» 利用可能なデータ
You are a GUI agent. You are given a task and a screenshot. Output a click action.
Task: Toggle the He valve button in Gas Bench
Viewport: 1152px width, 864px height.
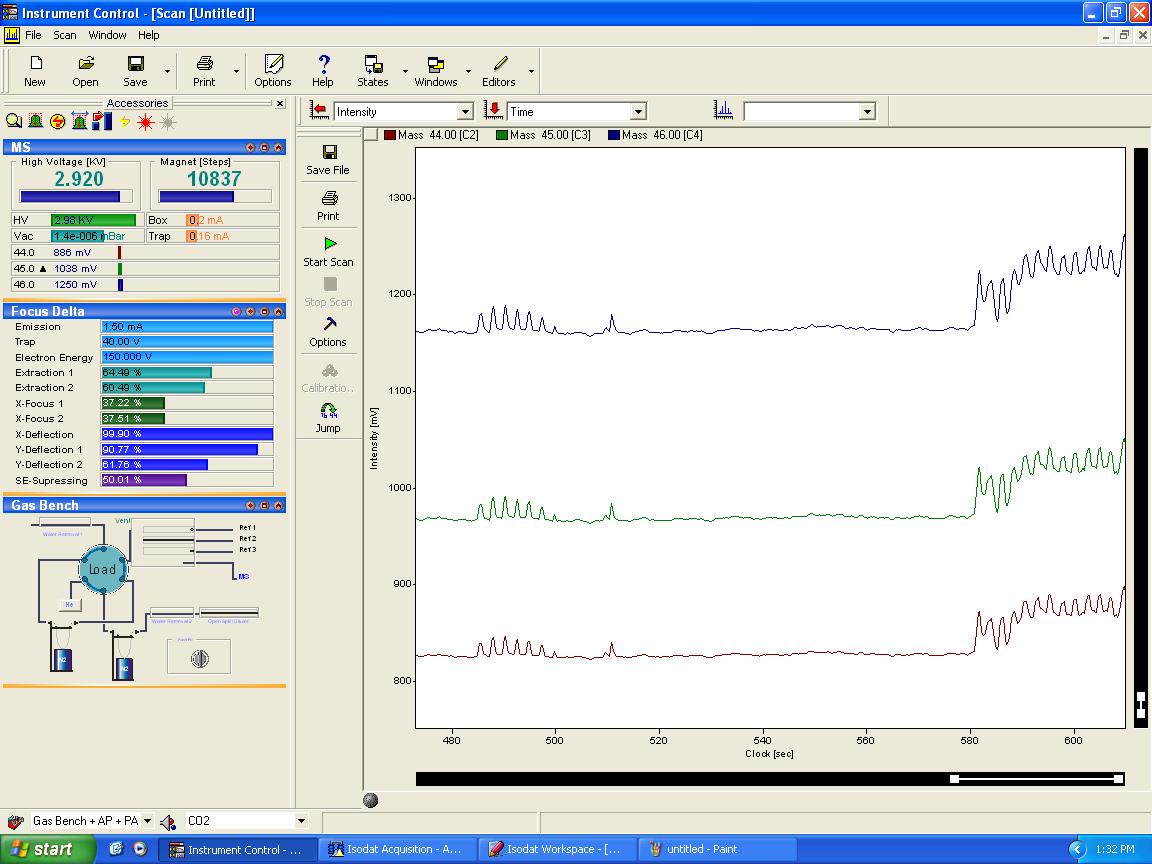[68, 604]
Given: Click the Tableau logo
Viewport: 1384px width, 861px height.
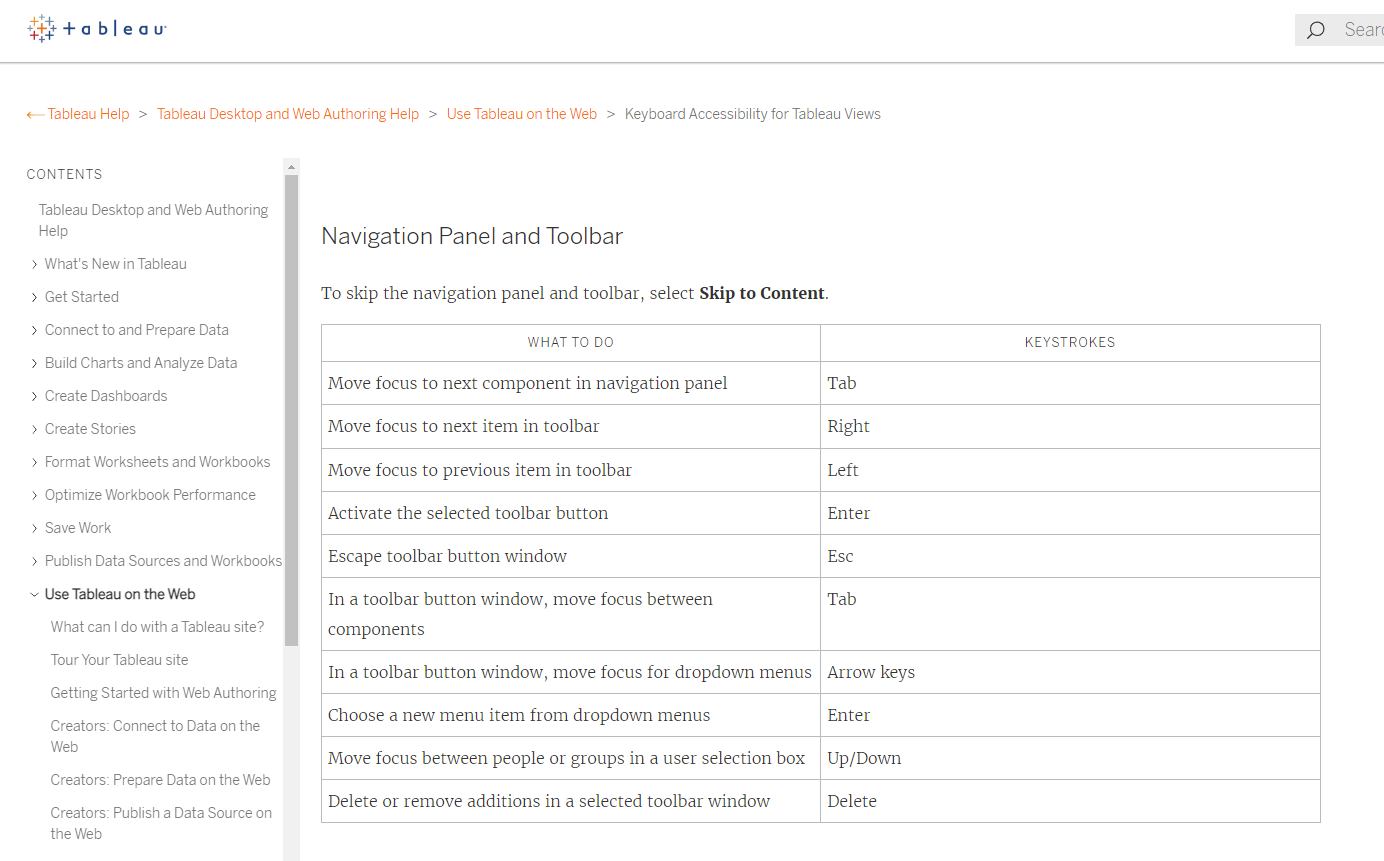Looking at the screenshot, I should click(97, 29).
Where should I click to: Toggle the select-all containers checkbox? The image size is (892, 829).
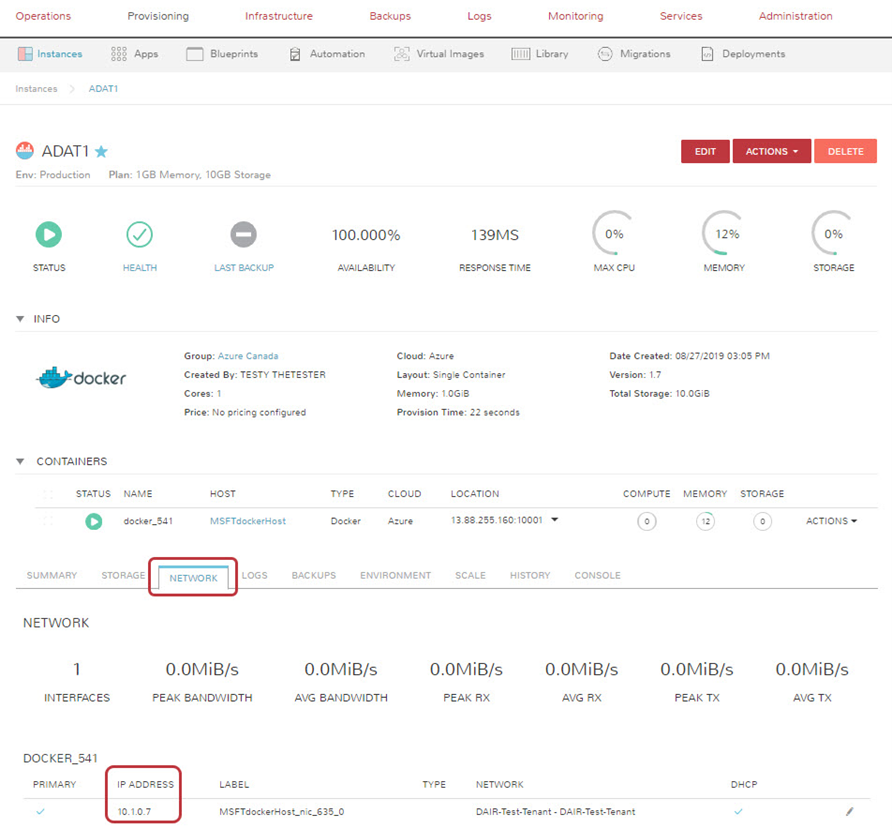pyautogui.click(x=47, y=494)
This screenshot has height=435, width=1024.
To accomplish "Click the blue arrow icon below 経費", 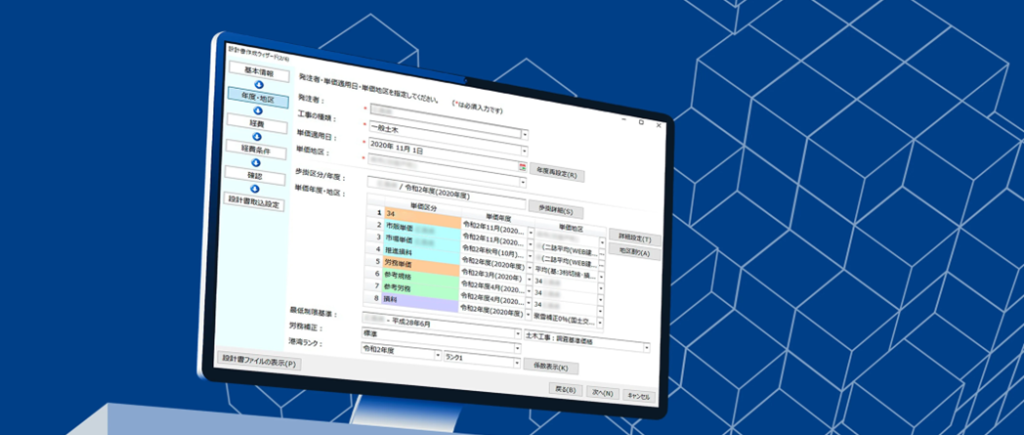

» 目的
上のデータから「Viewport」という語を含む行をすべて探し、一行ずつ書き写せ。

» 解答
Viewport: 1152px width, 864px height.
Viewport: 1384px width, 861px height.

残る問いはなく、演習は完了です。